The company has released a "red teaming" report detailing the strengths and risks of GPT-4o. The report highlights that the AI model refuses to identify people based on their speech, declines to answer loaded questions, and blocks prompts for violent and sexually charged language. It also disallows certain categories of content, such as discussions relating to extremism and self-harm. OpenAI maintains that it has made the AI model safer through various mitigations and safeguards.
Key takeaways:
- OpenAI’s GPT-4o, the AI model that powers Advanced Voice Mode in ChatGPT, has been trained on voice, text, and image data, leading to some unusual behaviors such as mimicking the user's voice or randomly shouting.
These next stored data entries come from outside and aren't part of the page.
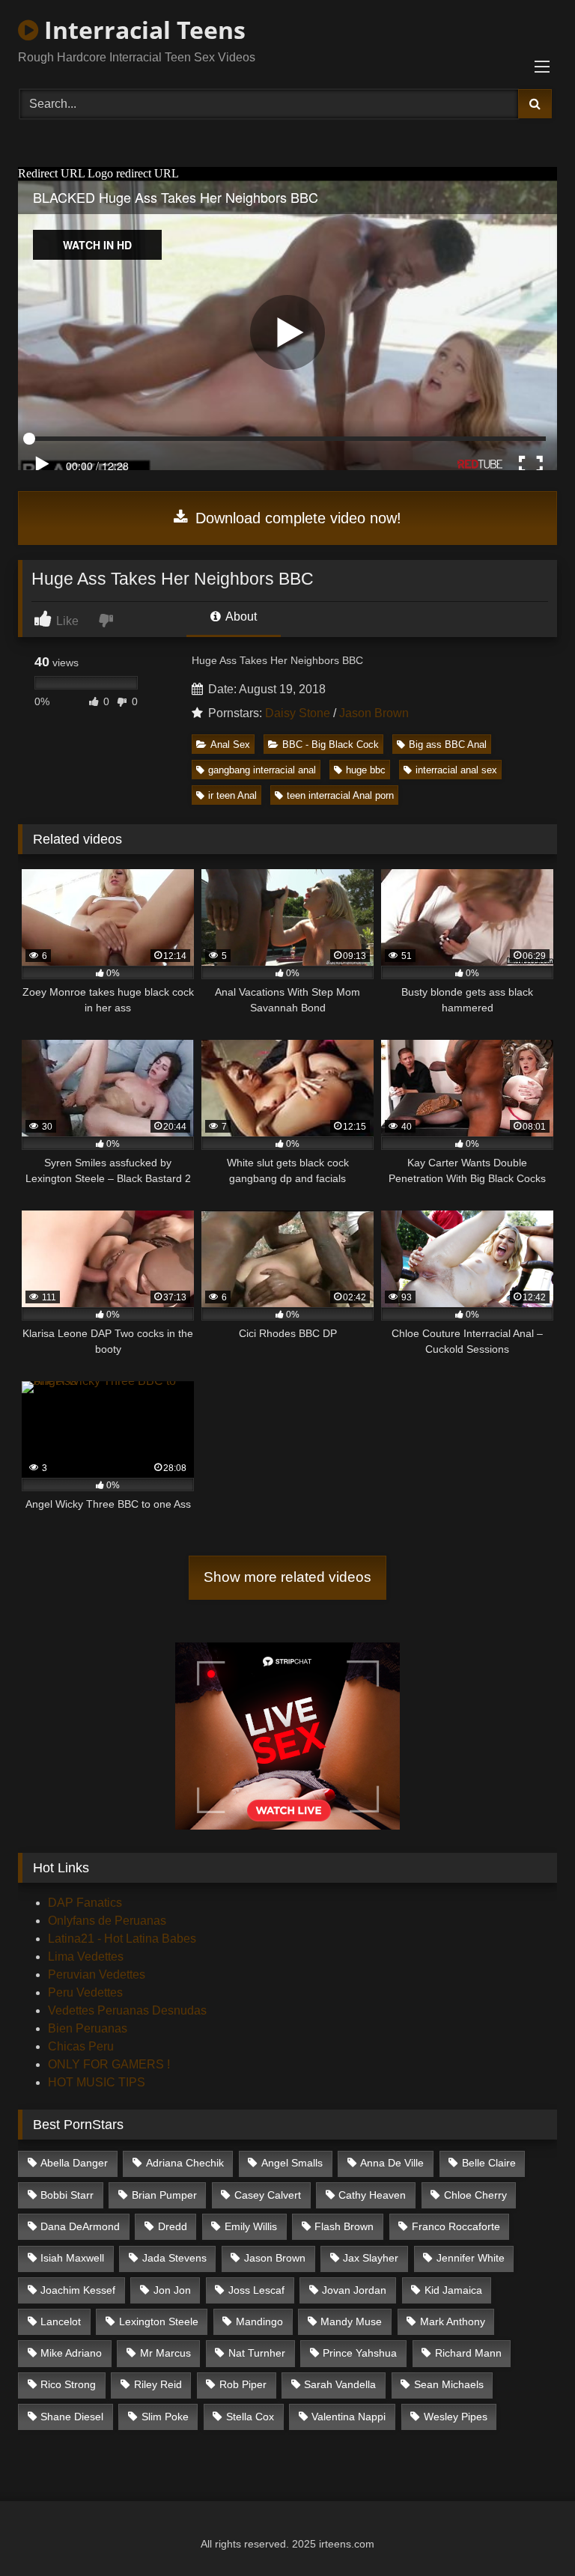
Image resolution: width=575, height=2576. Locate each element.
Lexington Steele (158, 2321)
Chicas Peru (81, 2046)
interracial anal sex (456, 770)
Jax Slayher (370, 2258)
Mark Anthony (452, 2321)
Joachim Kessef (77, 2290)
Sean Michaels (449, 2384)
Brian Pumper (164, 2195)
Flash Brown (344, 2226)
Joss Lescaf (256, 2290)
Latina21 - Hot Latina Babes (122, 1938)
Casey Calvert (267, 2195)
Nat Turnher (256, 2353)
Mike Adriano (71, 2353)
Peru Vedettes (85, 1992)
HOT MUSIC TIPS (96, 2082)
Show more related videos (287, 1577)
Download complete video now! (296, 518)
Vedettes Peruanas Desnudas (127, 2010)
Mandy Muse (351, 2321)
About (240, 616)
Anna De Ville (392, 2163)
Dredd (172, 2226)
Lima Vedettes (86, 1956)
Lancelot (60, 2321)
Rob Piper (243, 2384)
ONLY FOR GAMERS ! (109, 2064)
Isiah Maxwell (72, 2258)
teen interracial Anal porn (340, 795)
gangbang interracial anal (262, 770)
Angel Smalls (292, 2163)
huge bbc (366, 770)
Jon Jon (172, 2290)
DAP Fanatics (85, 1902)
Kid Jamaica (453, 2290)
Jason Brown (374, 713)
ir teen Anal (232, 795)
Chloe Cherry (475, 2195)
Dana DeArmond (80, 2226)
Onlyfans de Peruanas (107, 1920)
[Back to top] (528, 2531)
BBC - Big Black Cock (330, 744)
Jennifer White (470, 2258)
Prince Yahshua (360, 2353)
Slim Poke (165, 2417)
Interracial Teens (142, 29)
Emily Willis (251, 2226)
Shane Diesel (71, 2417)
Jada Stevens (174, 2258)
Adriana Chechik (185, 2163)
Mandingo (259, 2321)
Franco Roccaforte (456, 2226)
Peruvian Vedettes (96, 1974)
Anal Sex (230, 744)
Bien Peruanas (87, 2028)
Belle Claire (489, 2163)
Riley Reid (158, 2384)
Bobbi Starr (67, 2195)
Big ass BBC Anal (448, 744)
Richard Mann (468, 2353)
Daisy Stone (297, 713)
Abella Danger (74, 2163)
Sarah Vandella (340, 2384)
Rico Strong (68, 2384)
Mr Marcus (165, 2353)
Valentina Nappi (348, 2417)
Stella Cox (250, 2417)
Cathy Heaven (372, 2195)
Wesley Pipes (455, 2417)
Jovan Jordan (354, 2290)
- The company has implemented a "system-level mitigation" to prevent these behaviors and has also put measures in place to prevent the generation of inappropriate sound effects and nonverbal vocalizations.
- GPT-4o might infringe on music copyright, so OpenAI has instructed it not to sing and has implemented filters to prevent this. It's unclear whether these restrictions will be lifted when Advanced Voice Mode is rolled out to more users.
- OpenAI has made GPT-4o safer by updating text-based filters to work on audio conversations, training it to refuse requests for copyrighted content, and blocking prompts for violent and sexually charged language, among other measures.